■ WHAT YOU WILL DO:
Reproduce the items below from the line containing "Screen dimensions: 694x519" through the end of the items, both ends included, leaving out the pictures.

■ SUPPLIED RECORDS:
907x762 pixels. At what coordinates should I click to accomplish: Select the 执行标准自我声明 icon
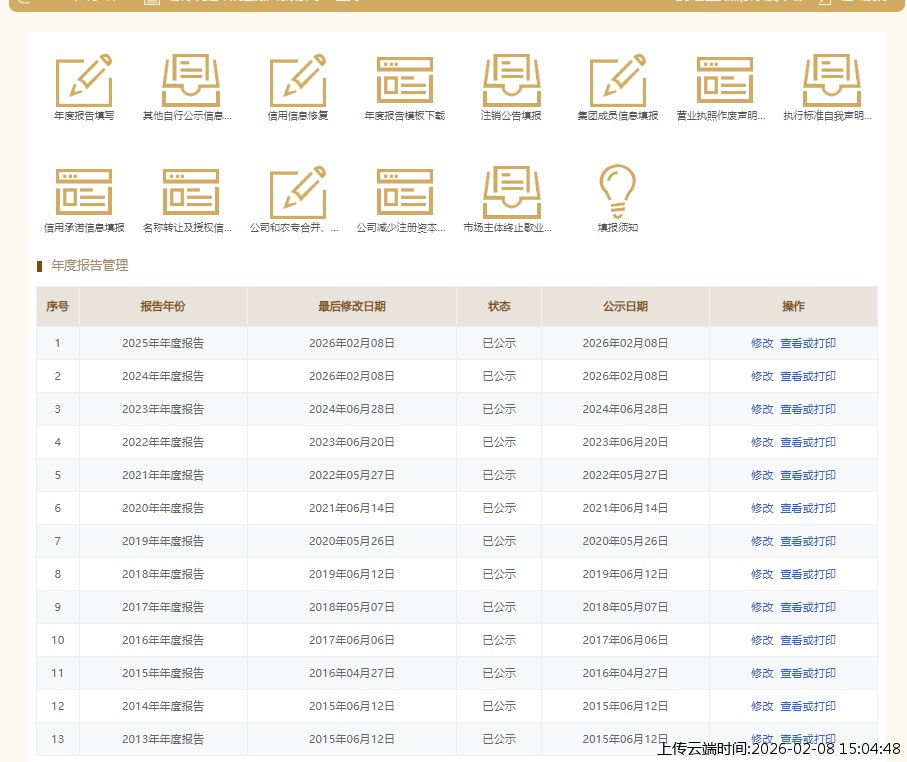coord(831,81)
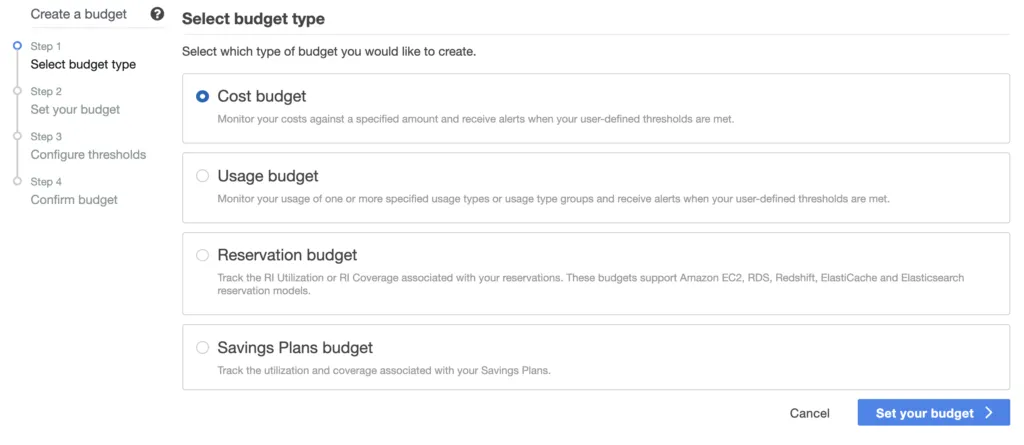This screenshot has height=445, width=1024.
Task: Open the Select budget type step
Action: [83, 65]
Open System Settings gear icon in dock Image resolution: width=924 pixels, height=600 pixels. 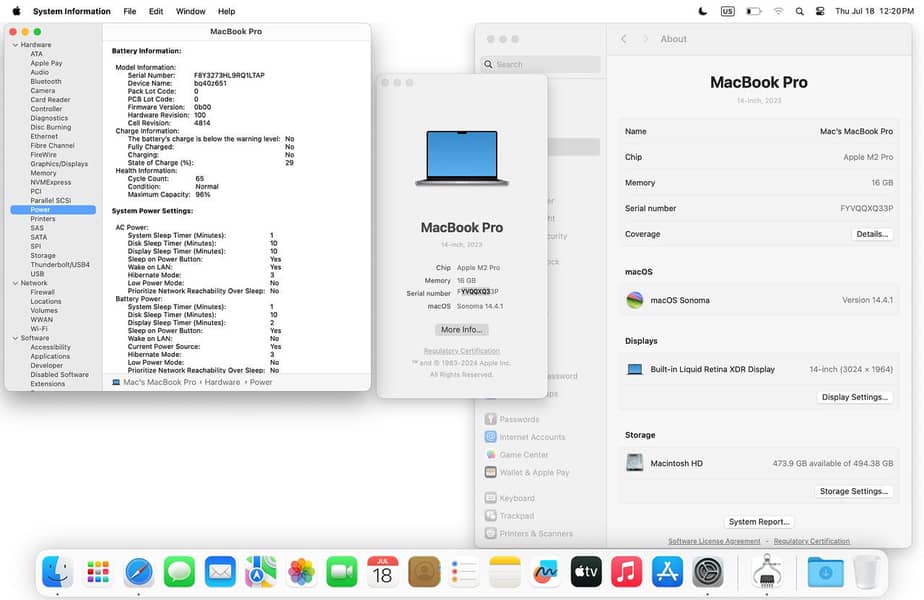[x=708, y=572]
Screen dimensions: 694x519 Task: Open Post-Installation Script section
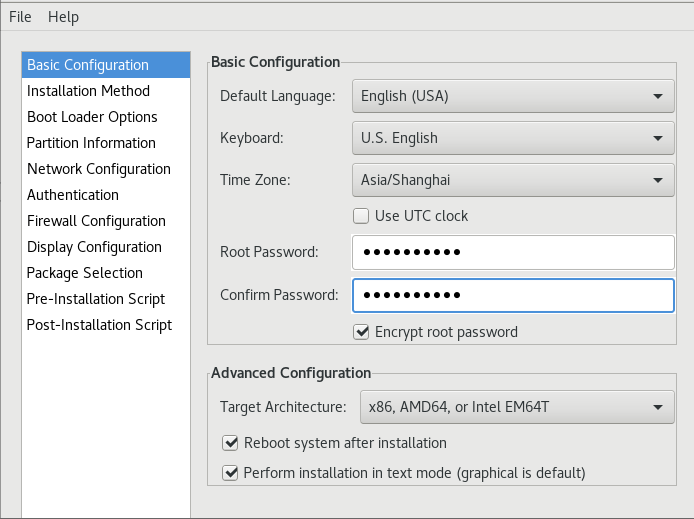[99, 325]
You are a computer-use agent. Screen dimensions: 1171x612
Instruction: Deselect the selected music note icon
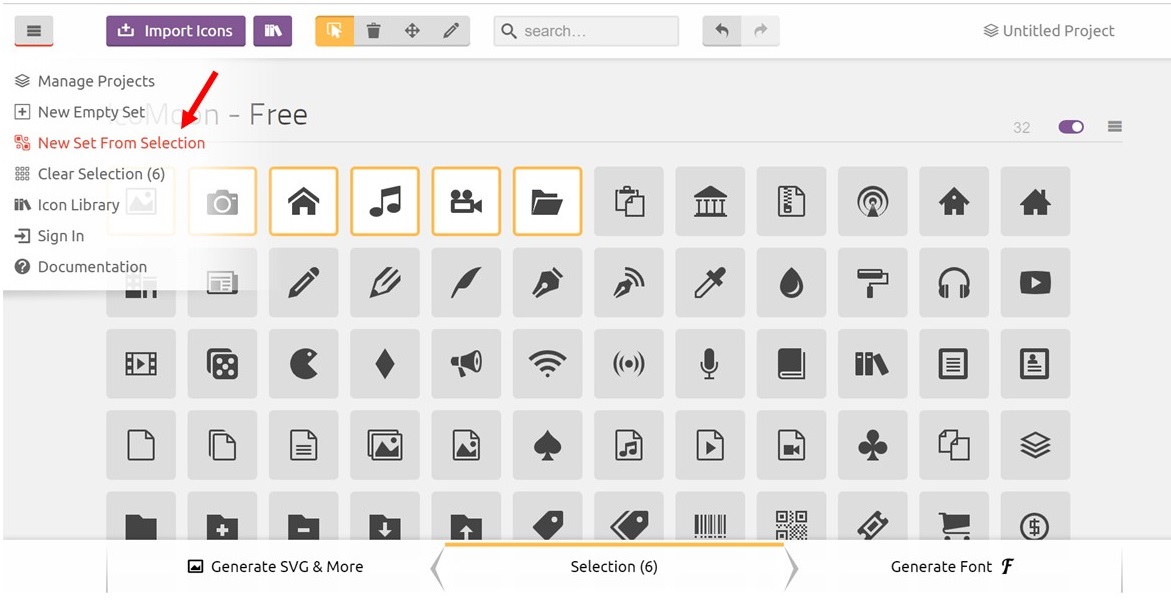[x=385, y=202]
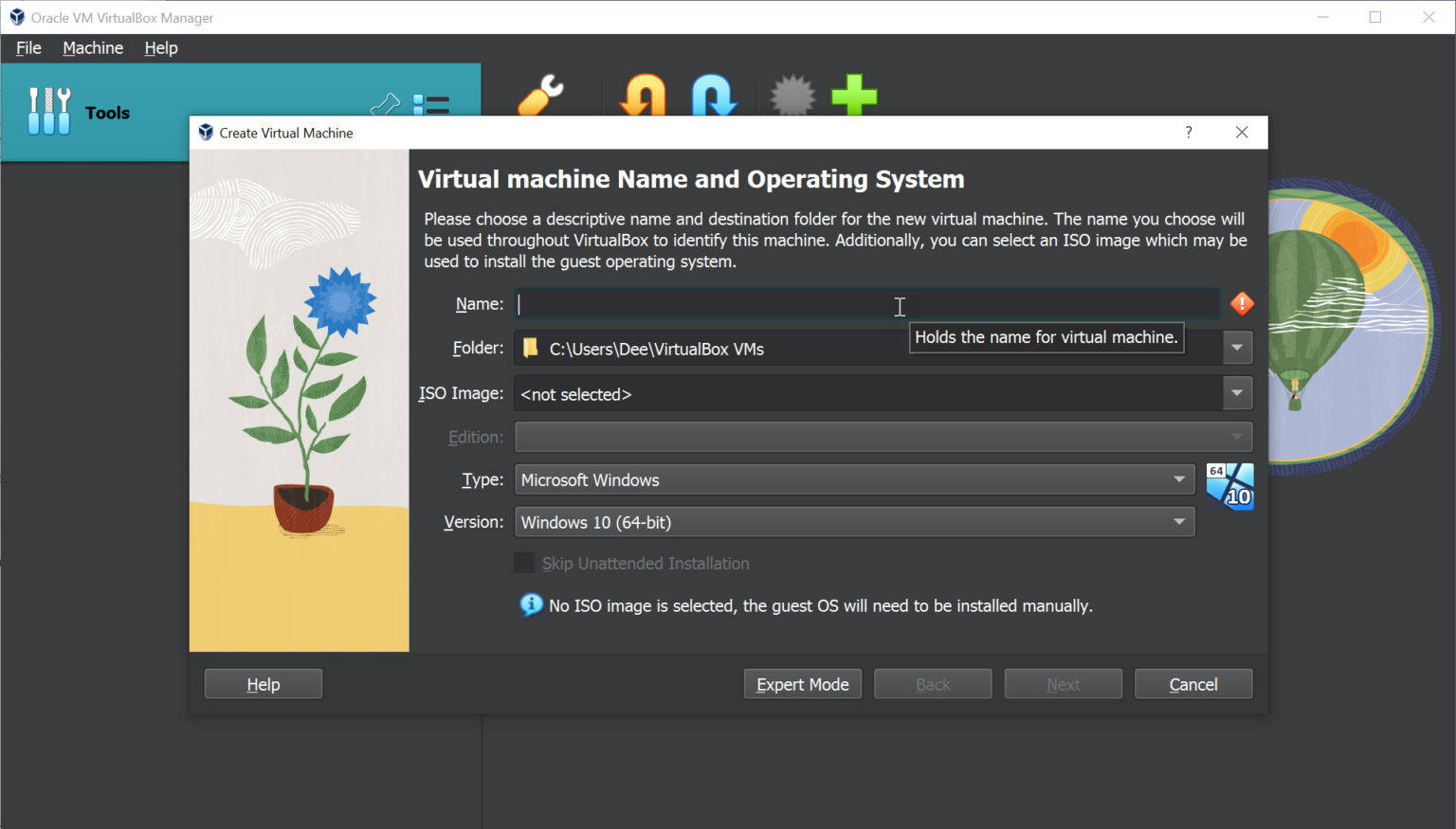Screen dimensions: 1456x829
Task: Click the Windows 10 64-bit OS icon
Action: (x=1229, y=486)
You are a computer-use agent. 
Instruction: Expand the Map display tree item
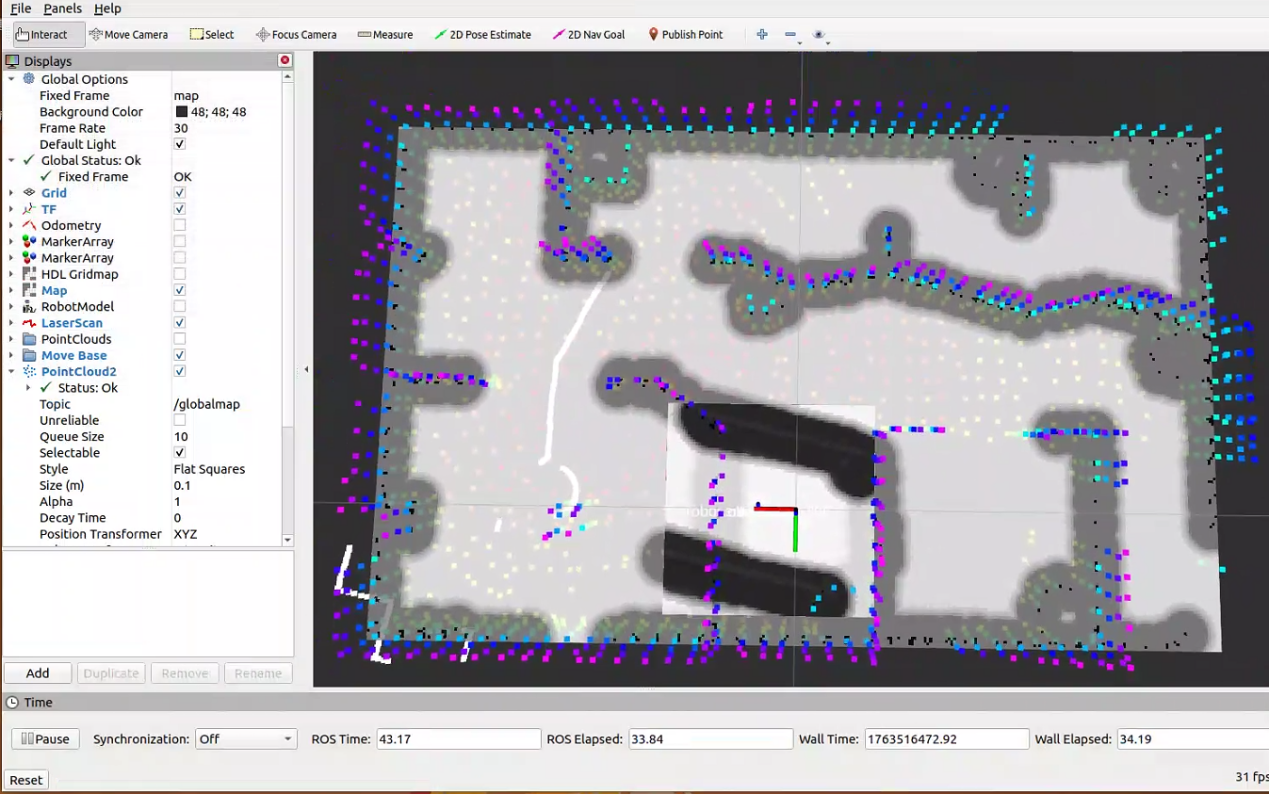coord(11,291)
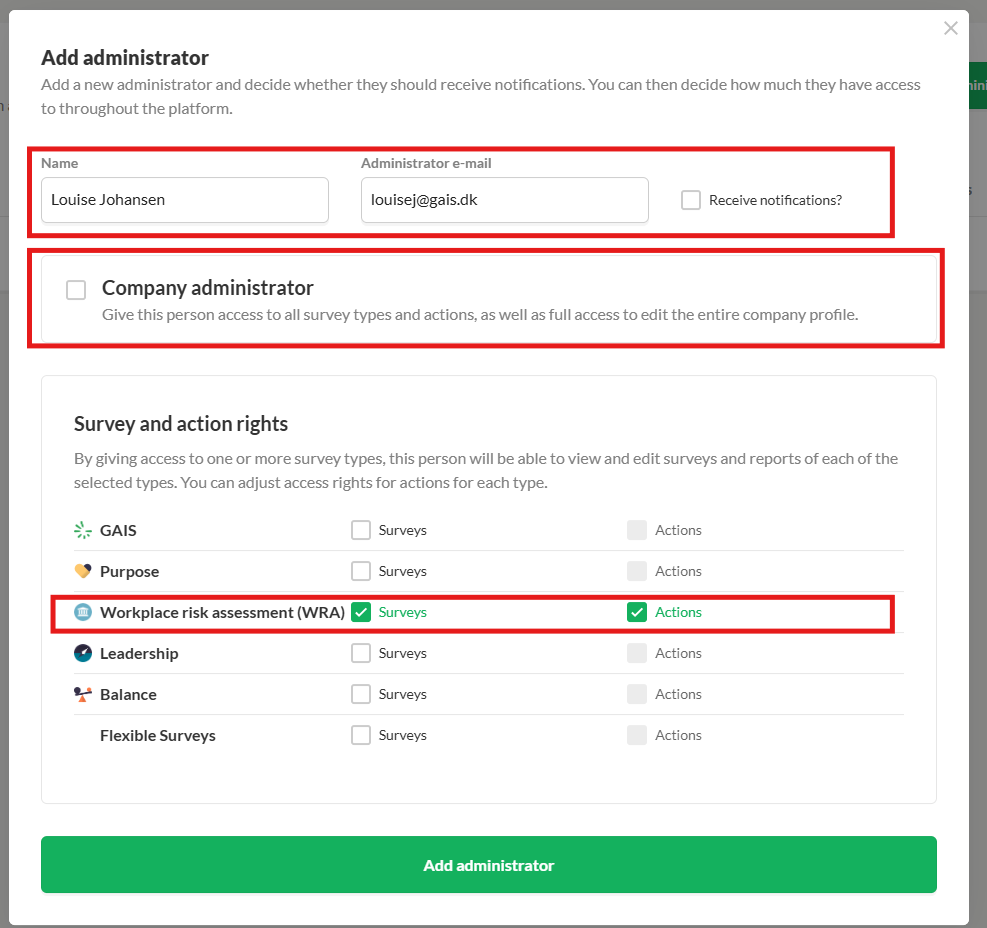Enable Surveys access for Leadership

[361, 653]
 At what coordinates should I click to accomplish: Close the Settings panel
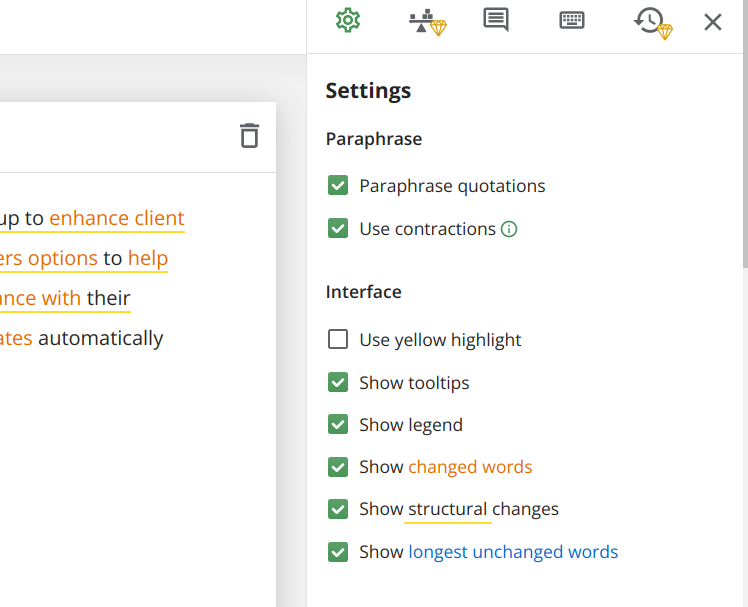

■ CORRECT ANSWER:
Screen dimensions: 694x519 Task: Open Post-Installation Script section
[99, 325]
You are a computer-use agent. Screen dimensions: 1171x612
Instruction: Deselect the selected music note icon
[x=385, y=202]
Screen dimensions: 1456x829
Task: Click the Windows 10 64-bit OS icon
Action: (x=1229, y=486)
You are a computer-use agent. 
Instruction: Expand the Map display tree item
coord(11,291)
Enable Surveys access for Leadership

[361, 653]
 At what coordinates should I click to accomplish: Close the Settings panel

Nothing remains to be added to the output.